Estacionei meu carro no enorme pátio da universidade, encarei o prédio imponente a minha frente e abri um sorriso largo e satisfeito, observando ao longe os alunos se espalhando pelo enorme gramado. E saber que cada cabecinha daquela expressa um mundo diferente. Tá! É o meu primeiro dia aqui e eu realmente preciso impressionar, a final, eu sou o professor, certo? O mestre dos conhecimentos. Com uma respiração profunda e satisfeito, abro a porta traseira do meu carro e pego a minha pasta preta de couro, alguns livros e alguns papéis. Ajeito tudo com muito cuidado em meus braços e travo o carro em seguida, e começo a caminhar com passos firmes e confiantes. É exatamente assim que quero impor a minha presença neste lugar. Dentro do prédio, sou absorvido pelo enorme e largo corredor cheio de estudantes e alguns deles aparentemente tem quase a minha idade. É incrível como me olham como se eu fosse um aluno novato. É, eu sei exatamente como se olha para um aluno novato. “E que se foda, eu sou o professor de vocês!”
— Oh, você chegou! — Uma senhora de aparentemente trinta anos diz, abrindo um sorriso para mim. _ Eu sou a Mirela, aceita um cafezinho, professor?
— Ah, claro, Mirela, eu aceito! Eu sou o…
— Venha, é por aqui. — Ela pede, sem esperar que eu terminasse a minha devida apresentação. Pensei que os franceses fossem pessoas mais calmas. Sigo Mirela pelo corredor me sentindo sobrecarregado com os meus materiais. Ela entra em uma porta larga e lá dentro tem outras pessoas conversando animadas, provavelmente os outros professores.
— Essa é a cafeteira, ela produz o seu café do seu jeito, é só apertar o botão, assim... — Estreitei os olhos. É impressão minha, ou ela está me ensinando a fazer o meu próprio café? Dou de ombros e sem soltar o meu material, dou um jeito de pôr o copo na base da cafeteira e aperto o botão do expresso. Enquanto a cafeteria faz o seu trabalho, observo os funcionários espalhados pela sala, que eu acho que seria a copa, mas eu não tenho tanta certeza assim. O café fica pronto e antes mesmo que eu consiga dá um gole nele, Mirela b**e palmas chamando a atenção de todos para si.

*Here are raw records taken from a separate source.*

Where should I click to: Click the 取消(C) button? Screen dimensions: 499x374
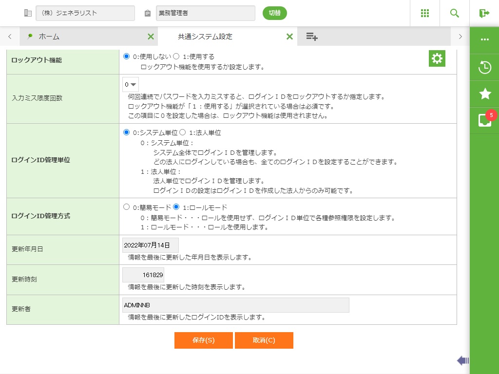pyautogui.click(x=264, y=340)
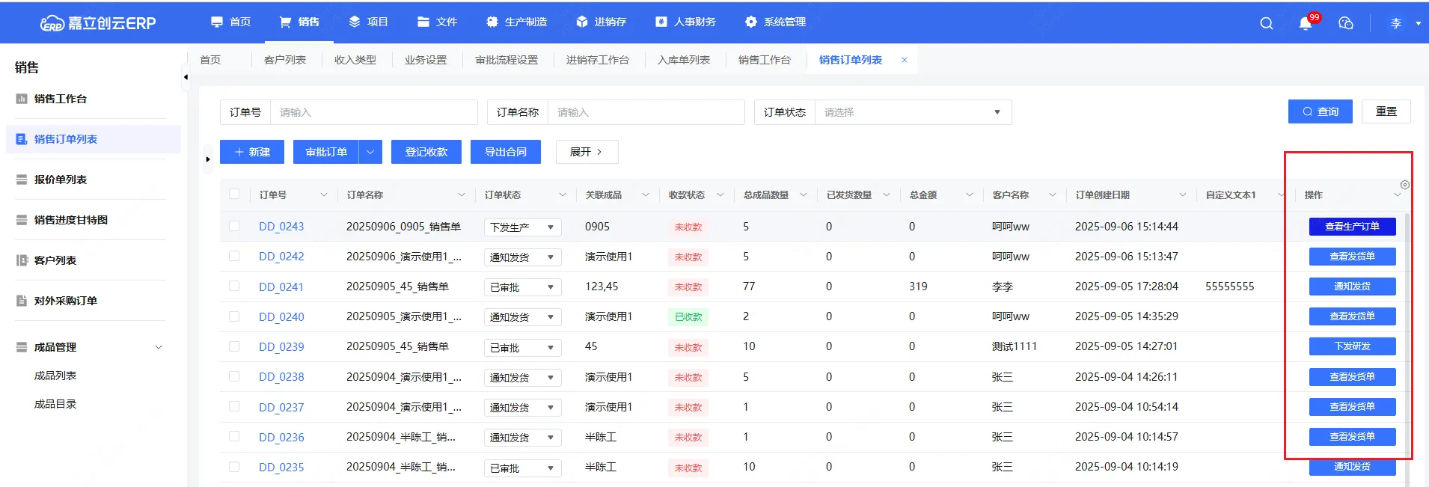Click the message chat icon in header

point(1345,23)
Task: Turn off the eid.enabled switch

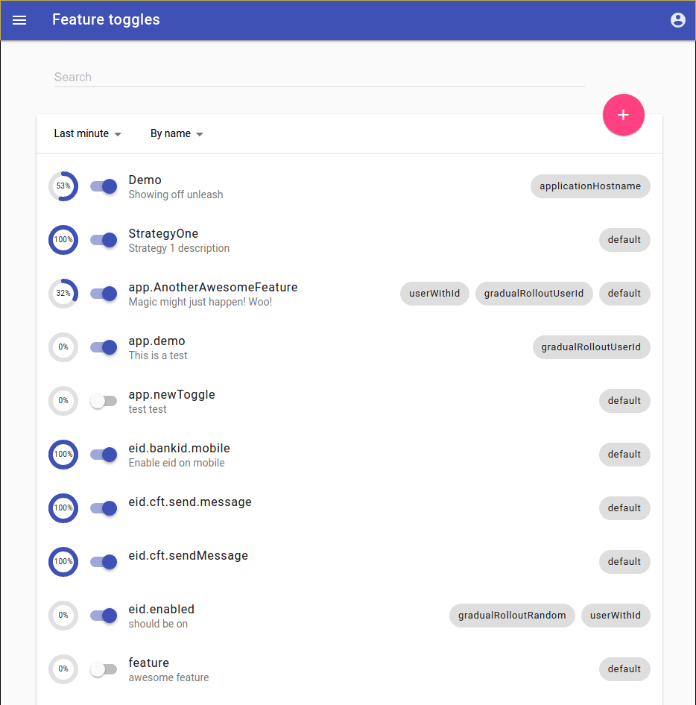Action: [104, 616]
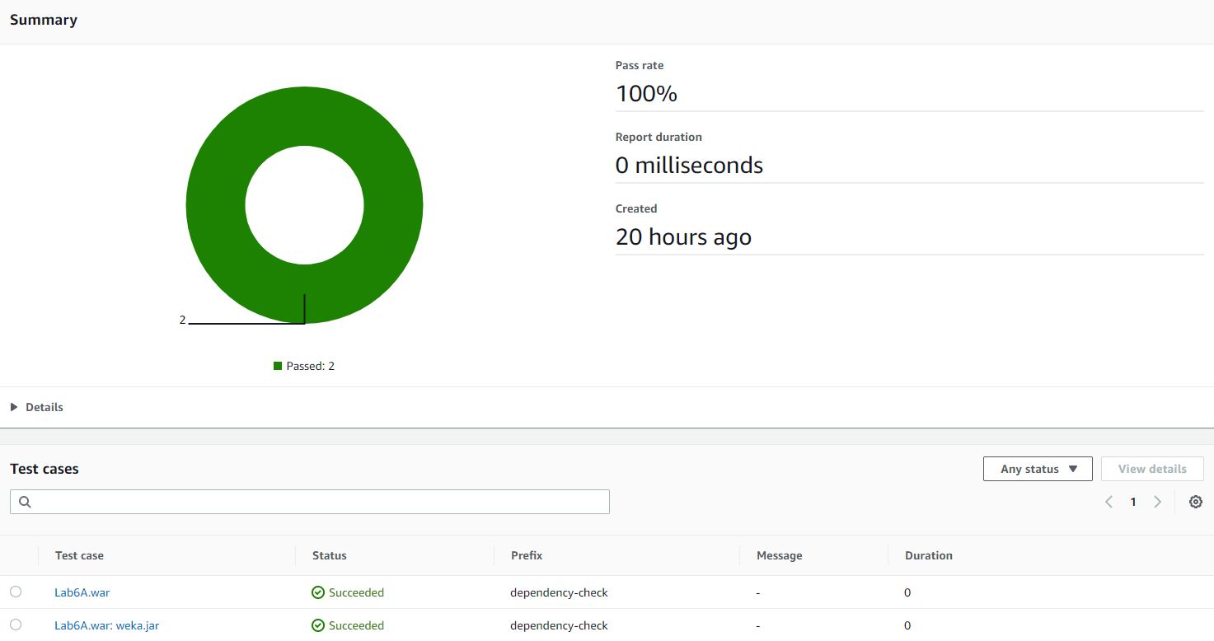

— Queridos, hora de ir para a sala de aula e por favor, não se esqueçam que teremos uma reunião de apresentação no auditório com os alunos e todo o corpo docente. Uma maneira de nos conhecermos melhor. — A mulher abre um sorriso agradável e nos mostra a porta de saída. Ok, eu já trabalhei em uma outras faculdades antes e não sei se é impressão minha, mas essa aqui tem um time peculiar, se é que vocês me entendem.
Merda, agora estou ainda mais sobrecarregado, pois, além de estar segurando a maleta de couro em uma mão e de os papéis estarem apoiados no outro braço, na mesma mão em que estou segurando os meus livros, agora também tem uma xícara de café e, eu realmente preciso ver o meu itinerário e o mapa da faculdade para saber para onde devo ir. Olho para um lado e depois para o outro a procura de alguém que possa me ajudar, porém, todos estão andando apressados feito um bando de malucos a procura da sala de aula. Eu consigo, com um jeitinho eu sei que consi… ah, consegui, viu? Não foi tão difícil assim tirar o itinerário do meu bolso traseiro. Enquanto ando apressado pelo imenso corredor, porque o sinal já havia tocado tem uns cinco minutos, olhei atento para o mapa que me levaria a minha sala. Essa é a vantagem de trabalhar para essa faculdade; eu tenho uma sala só minha e são os alunos que vem à mim e não eu a eles. Mas essa porra toda parece um labirinto e quanto mais eu olho para o maldito mapa, mais perdido eu me sinto.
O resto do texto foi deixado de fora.